Thanks for your response.

3 answers

natural numbers existed even before the creation of the world and mankind, Man only discovers them as time goes on, In the ancient time peoples tried to keep reord of that they own. That was when people started counting with fingers and toes, even with marks on the wall. There was no education then bt there was something we call informal education. i.e if a man has 1 goat he will make 1 mark on the wall. If he has 2 he will make 2(i.e 1'1).

_____________________The proof starts from the Peano Postulates, which define the natural

numbers N. N is the smallest set satisfying these postulates:________________

P1. 1 is in N.

P2. If x is in N, then its "successor" x' is in N.

P3. There is no x such that x' = 1.

P4. If x isn't 1, then there is a y in N such that y' = x.

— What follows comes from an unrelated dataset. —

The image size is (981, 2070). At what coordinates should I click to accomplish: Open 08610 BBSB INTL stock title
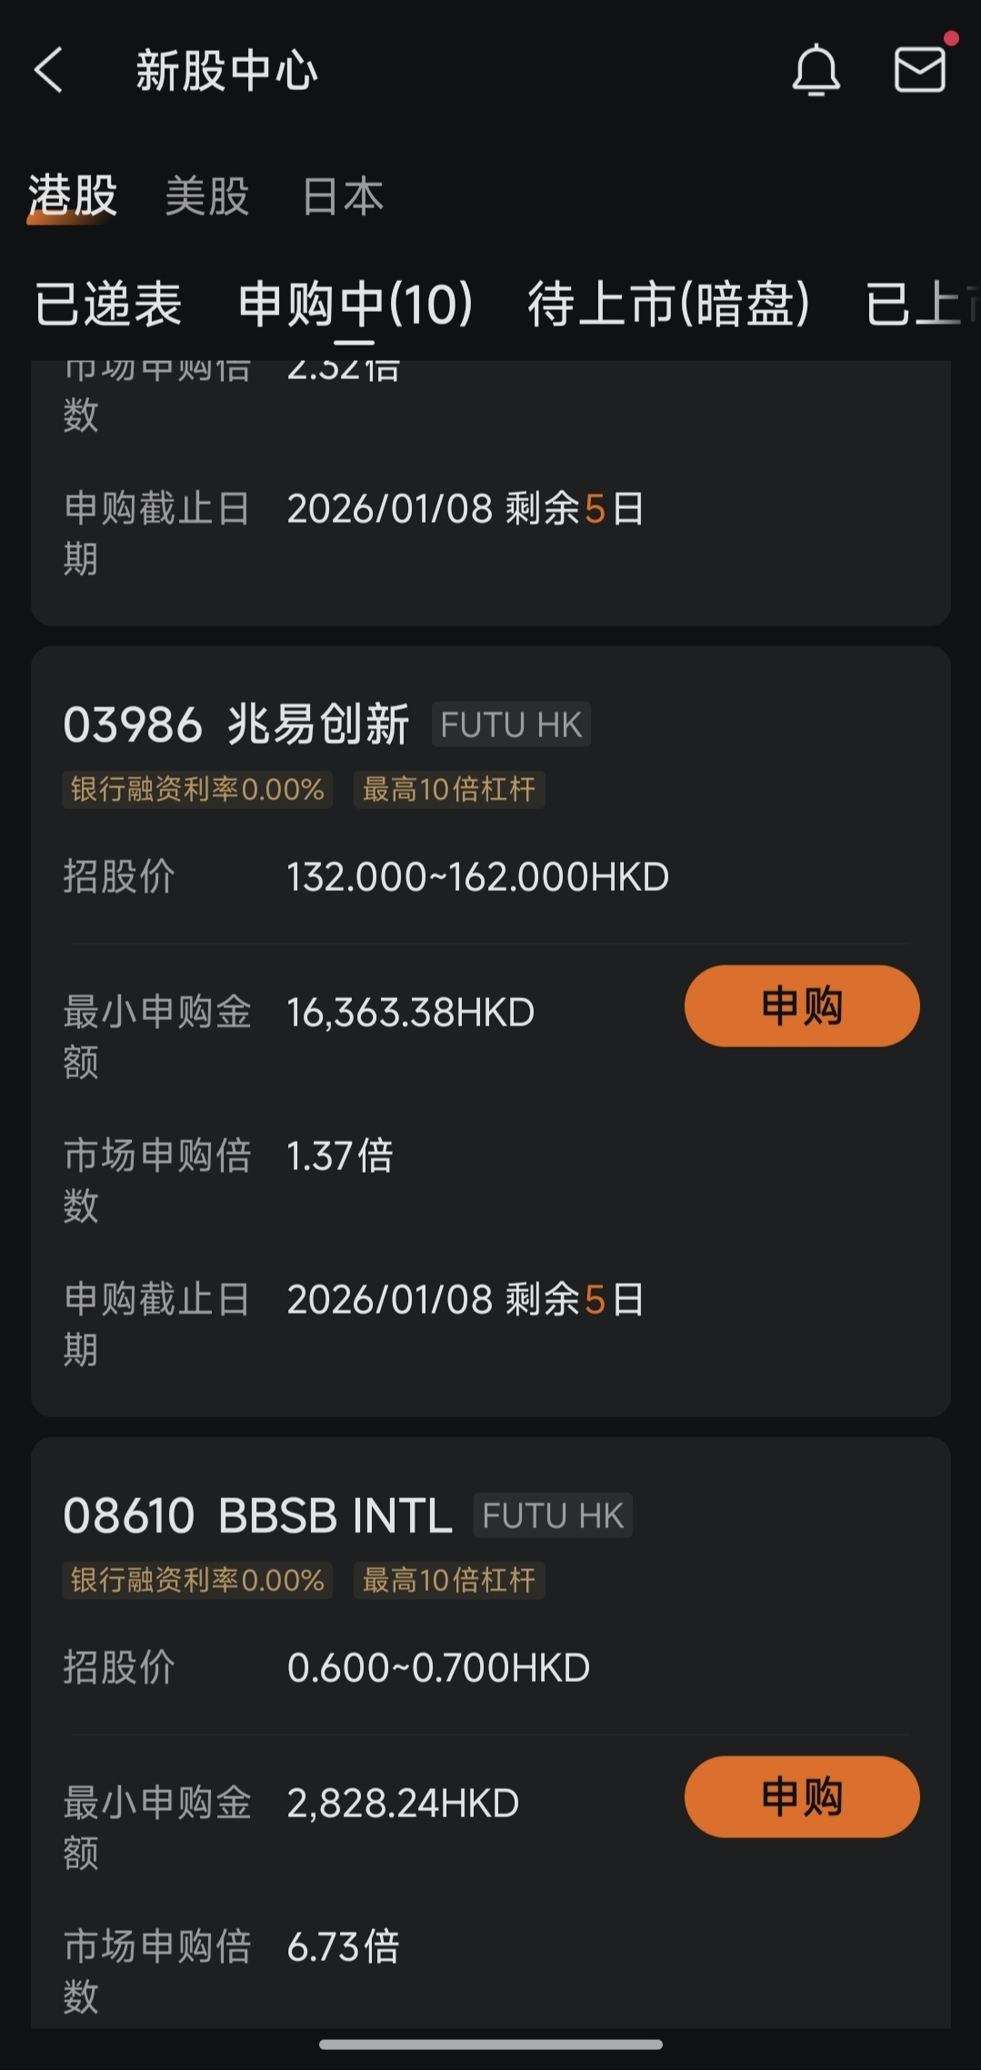pyautogui.click(x=257, y=1515)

P5. If S is a subset of N, 1 is in S, and the implication

(x in S => x' in S) holds, then S = N.

Then you have to define addition recursively:

Def: Let a and b be in N. If b = 1, then define a + b = a'

(using P1 and P2). If b isn't 1, then let c' = b, with c in N

(using P4), and define a + b = (a + c)'.

Then you have to define 2:

Def: 2 = 1'

2 is in N by P1, P2, and the definition of 2.

Theorem: 1 + 1 = 2

Proof: Use the first part of the definition of + with a = b = 1.

Then 1 + 1 = 1' = 2 Q.E.D.

Note: There is an alternate formulation of the Peano Postulates which

replaces 1 with 0 in P1, P3, P4, and P5. Then you have to change the

definition of addition to this:

Def: Let a and b be in N. If b = 0, then define a + b = a.

If b isn't 0, then let c' = b, with c in N, and define

a + b = (a + c)'.

You also have to define 1 = 0', and 2 = 1'. Then the proof of the

Theorem above is a little different:

Proof: Use the second part of the definition of + first:

1 + 1 = (1 + 0)'

Now use the first part of the definition of + on the sum in

parentheses: 1 + 1 = (1)' = 1' = 2 Q.E.D.